While there is a lack of data with regards to racial diversity and outcomes achieved, it is possible to get a window into companies’ performance and seriousness via other indicators, says Sonia Kowal, president at Zevin Asset Management, a Boston-based boutique investment management firm specialised in socially responsible investing.

“If the company is a large employer, does it have a well-developed policy and set of systems for recruiting and considering diverse candidates? Does the company study and have an awareness of the impacts that its products and services have on black communities? As investors, we try to assess how these qualities translate into unaddressed risk or potential opportunity,” says Ms Kowal.

Network problem

Given the deep racial problems in the US criminal justice system, screening out unacceptable companies, such as those with a history of exploiting communities of colour, or firms with substantial involvement in incarceration and detention, is just one part of socially responsible investing.

It is essential to address racial injustice through shareholder advocacy, pressing companies to make changes that improve risk management and create a positive social impact. This means supporting proposals that ask firms to improve workforce diversity, while voting against a board slate sends a strong message to firms, and it can also propel a dialogue about diversity and inclusion.

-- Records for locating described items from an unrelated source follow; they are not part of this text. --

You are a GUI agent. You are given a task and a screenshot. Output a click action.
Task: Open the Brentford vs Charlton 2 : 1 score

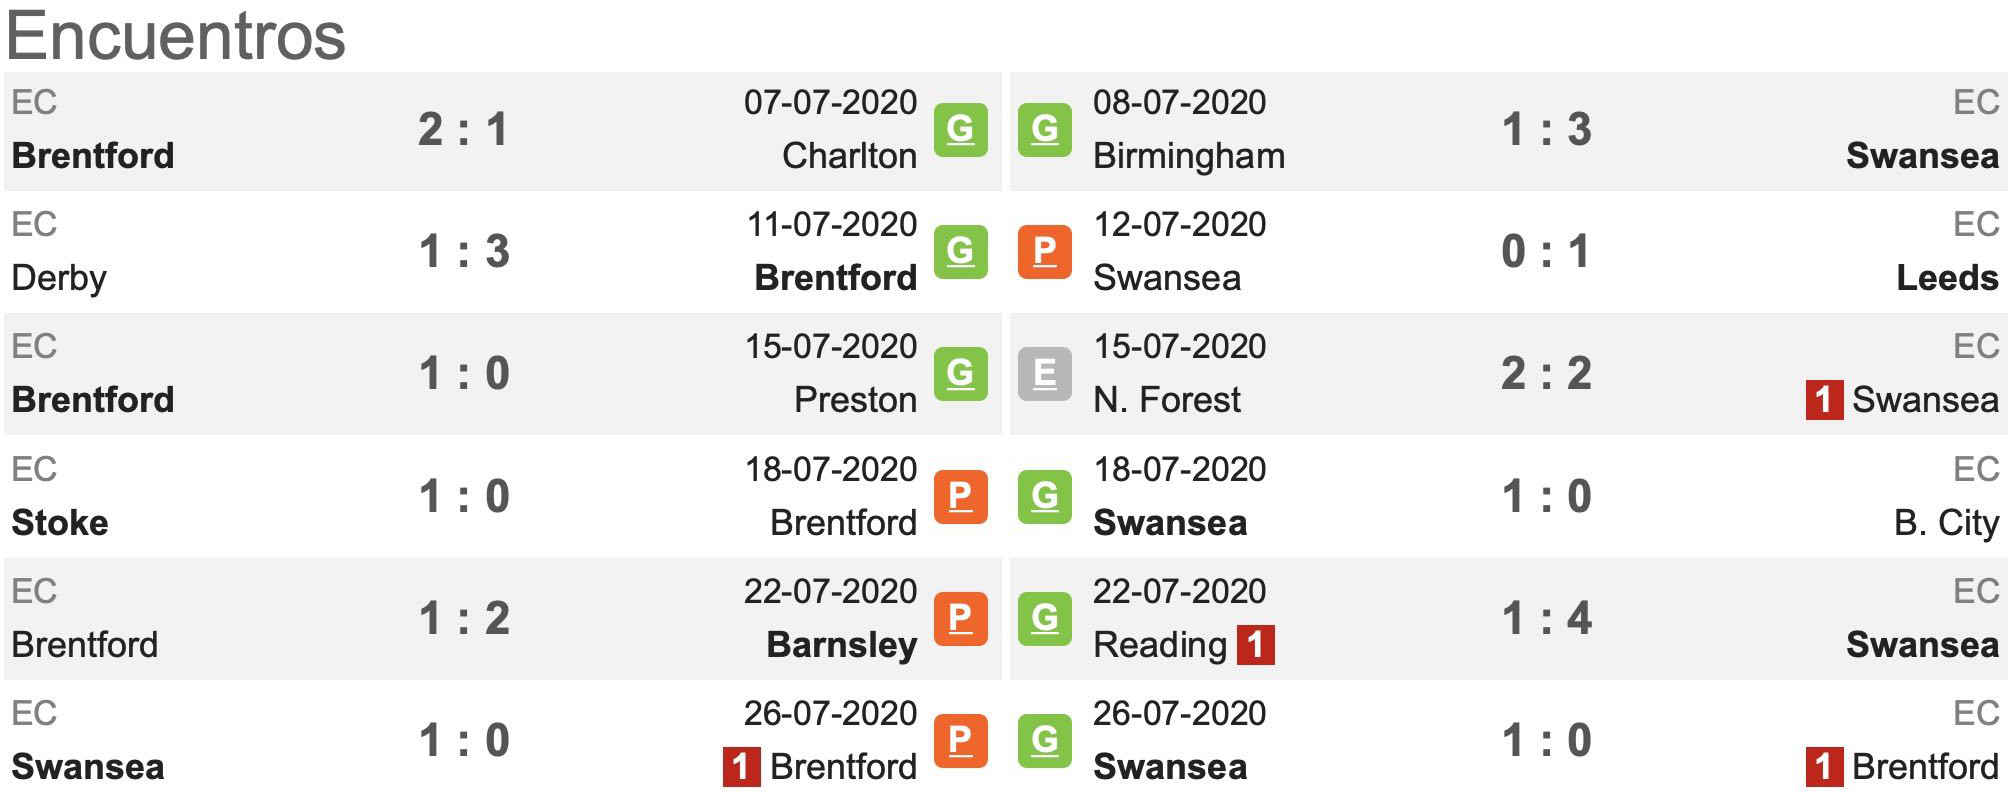tap(463, 129)
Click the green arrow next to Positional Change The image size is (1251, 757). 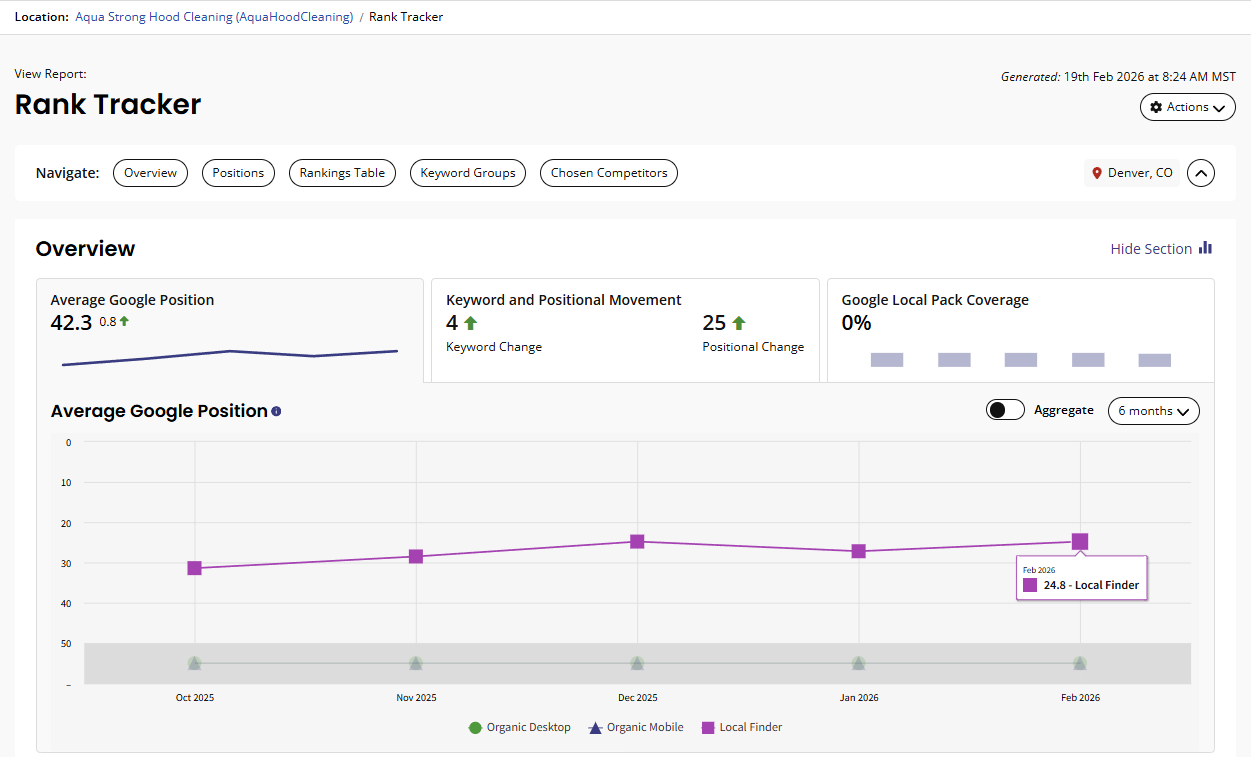pyautogui.click(x=739, y=323)
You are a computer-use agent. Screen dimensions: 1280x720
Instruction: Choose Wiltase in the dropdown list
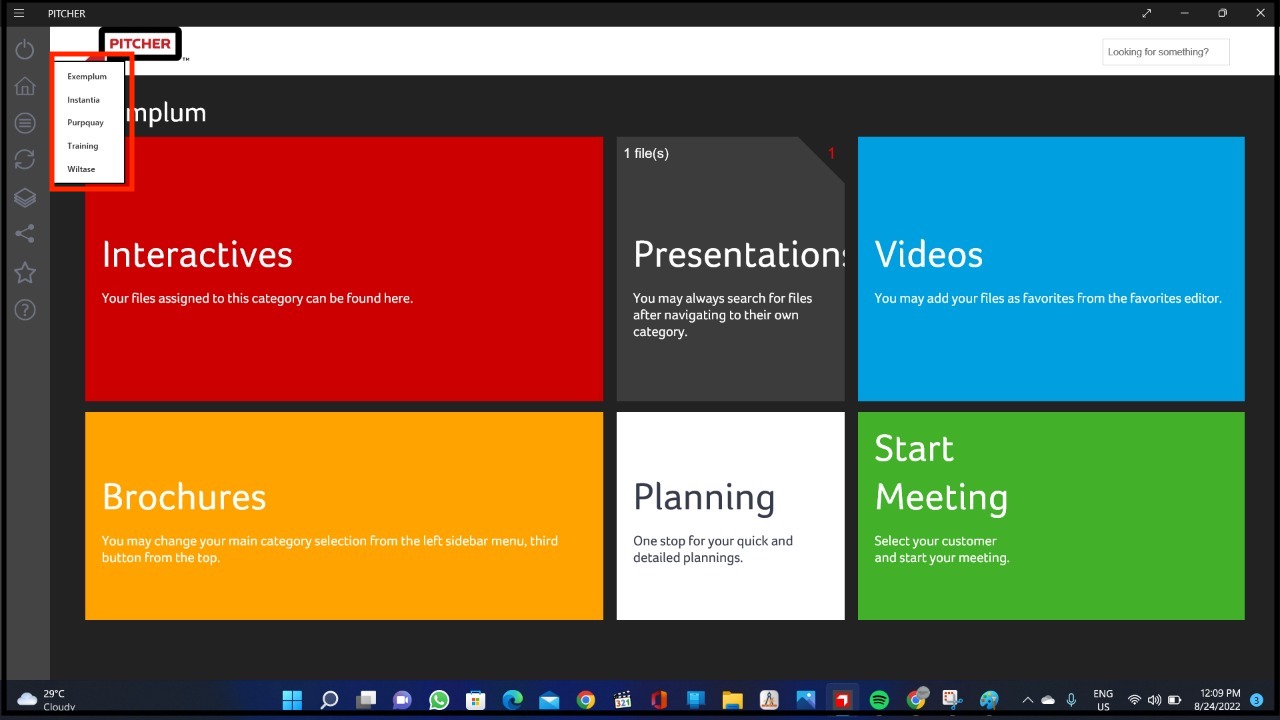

Diversity is positively associated with more customers, increased sales revenue and greater relative profits, according to a 2013 Catalyst report. This message is critical in the tech sector. A study commissioned by Intel estimated that the tech sector could generate $300bn to $370bn in additional annual revenue if the racial/ethnic diversity of tech companies’ workforces reflected that of the talent pool.

Rather than a pipeline problem, it is more a lack of diversity within firms’ own networks that is holding back recruitment. Big tech companies, such as Apple, Amazon and Google, have been doing “a terrible job” at improving their networks, and empowering, retaining and promoting people of colour. This becomes a “huge business risk” for them, because they have never represented their customer base – a situation which gets worse over time, says Ms Cowal, whose firm has done substantial impact investing in the sector.

Although white Americans currently make up approximately 60 per cent of the US population, according to the US Census Bureau, projections from the Brookings Institution show that, by 2045, white people will no longer make up the majority.

“The only thing we have found that improves diversity is when executives are incentivised around hiring, retention and promotion. I think that’s really important and we are starting to get some fashion there,” adds Ms Cowal, explaining that Zevin has filed shareholders proposals at Apple, Alphabet and Amazon over the years to meet their business need of finding new talent, and put measures in place to tie executive compensation to goals around diversity.

But it is not just asset managers that must take responsibility for racial justice – individual investors should also be made accountable. “Race-neutral does not exist,” says Ms Kowal. “Either as an investor you are being an active racist or you are not.”